--- 練習問題 ---
(A) 提示文のうち「出勤途中にNHKのラジオ第1を聞きます」で始まる段落を、主な事実を残して箇条書きにまとめてください。
(B) 提示文で、愛知学院大の先生の話の主旨として挙げられている事柄をすべて列挙してください。
(C) 提示文の「現在,漁村の漁業就業人口が半減している。」から「それと,専業者が少ないのです。」までを、両端も含めて一字一句変えずに書き写してください。

--- 提示文 ---

● ● ● ● ●

1 はじめに
出勤途中にNHKのラジオ第1を聞きます。
「社会の見方・私の視点」が楽しみです。
興味ない分野の話ももちろんあるのですが,たいていはおもしろいお話が聞けます。
地方の漁村の役割の話を聞いて,ちょっと考えました。
今回は,このことを話します。
2 漁村の現状
愛知学院大の先生のお話でした。
私なりに主旨をとらえるとこうなります。
現在,漁村の漁業就業人口が半減している。
漁村は,環境保全に大きな寄与をしている。
漁村維持のためにも,消費者に魚食推進をお願いしたい。
ながら視聴ですから,正確ではないかもしれません。
ご容赦ください。
さて,私は漁村育ちですので,自分が経験している範囲ですが,このことに知見があります。
漁業就業人口はかなり減っているでしょう。
これは,漁業以外でもです。
そもそも人口減少が著しいのですから。
特に震災後は,スピードが増しました。
それと就業者の高齢化ですね。
家業が多いですから,つまりは子の世代が継いでいないのです。
農業も同じだと思いますけど。
それと,専業者が少ないのです。
専業は養殖とかになります。
その他は,別に仕事をしていてたまに海に出るくらいです。
小規模の漁港ではこれが当たり前です。
まあ,農業と比べても産業基盤が弱いと思います。
あと,農業だと退職して土いじりでも,なんてことが昔は聞かれました。

● ● ● ● ●

--- 収集データ ---

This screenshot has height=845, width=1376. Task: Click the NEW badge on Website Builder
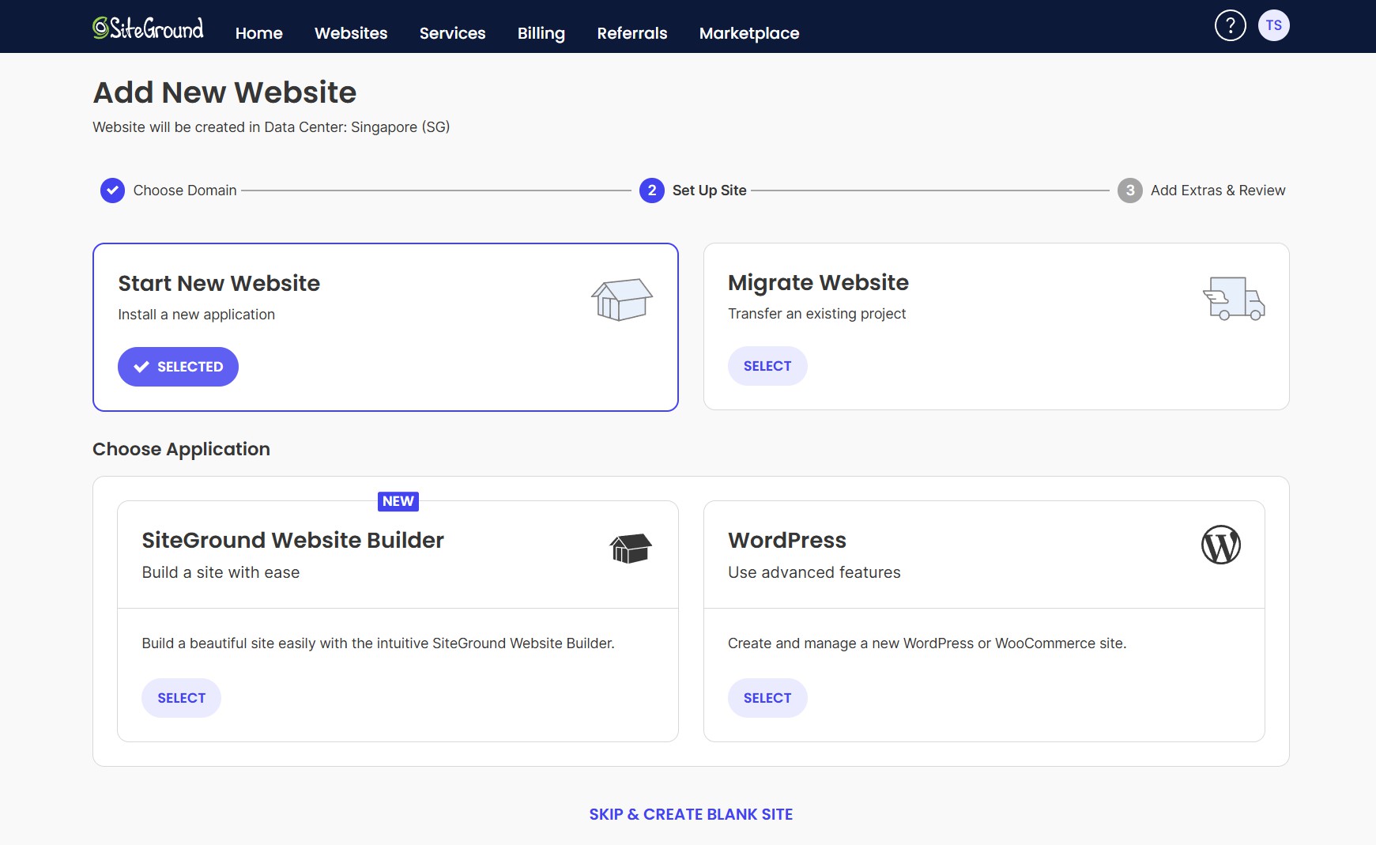(398, 501)
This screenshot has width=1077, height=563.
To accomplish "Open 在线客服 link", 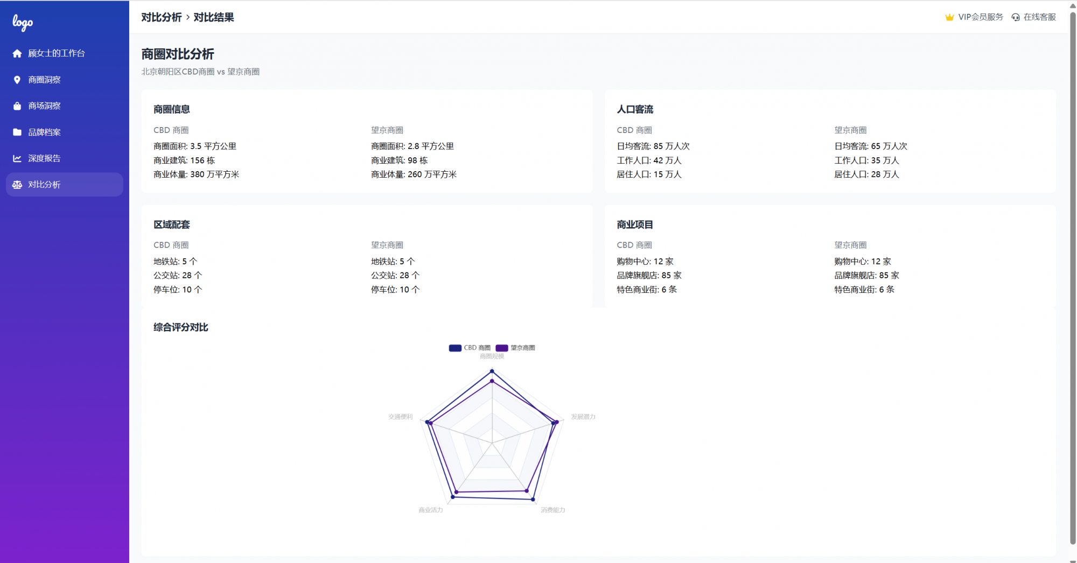I will pos(1039,17).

● ● ● ● ●

--- 解答 ---
(A)
- 出勤途中にNHKラジオ第1を聞いている。
- 「社会の見方・私の視点」を楽しみにしており、たいていはおもしろい話が聞ける。
- 地方の漁村の役割の話を聞いて考えたことを、今回話す。

(B)
- 現在、漁村の漁業就業人口が半減している。
- 漁村は環境保全に大きな寄与をしている。
- 漁村維持のためにも、消費者に魚食推進をお願いしたい。

(C)
現在,漁村の漁業就業人口が半減している。
漁村は,環境保全に大きな寄与をしている。
漁村維持のためにも,消費者に魚食推進をお願いしたい。
ながら視聴ですから,正確ではないかもしれません。
ご容赦ください。
さて,私は漁村育ちですので,自分が経験している範囲ですが,このことに知見があります。
漁業就業人口はかなり減っているでしょう。
これは,漁業以外でもです。
そもそも人口減少が著しいのですから。
特に震災後は,スピードが増しました。
それと就業者の高齢化ですね。
家業が多いですから,つまりは子の世代が継いでいないのです。
農業も同じだと思いますけど。
それと,専業者が少ないのです。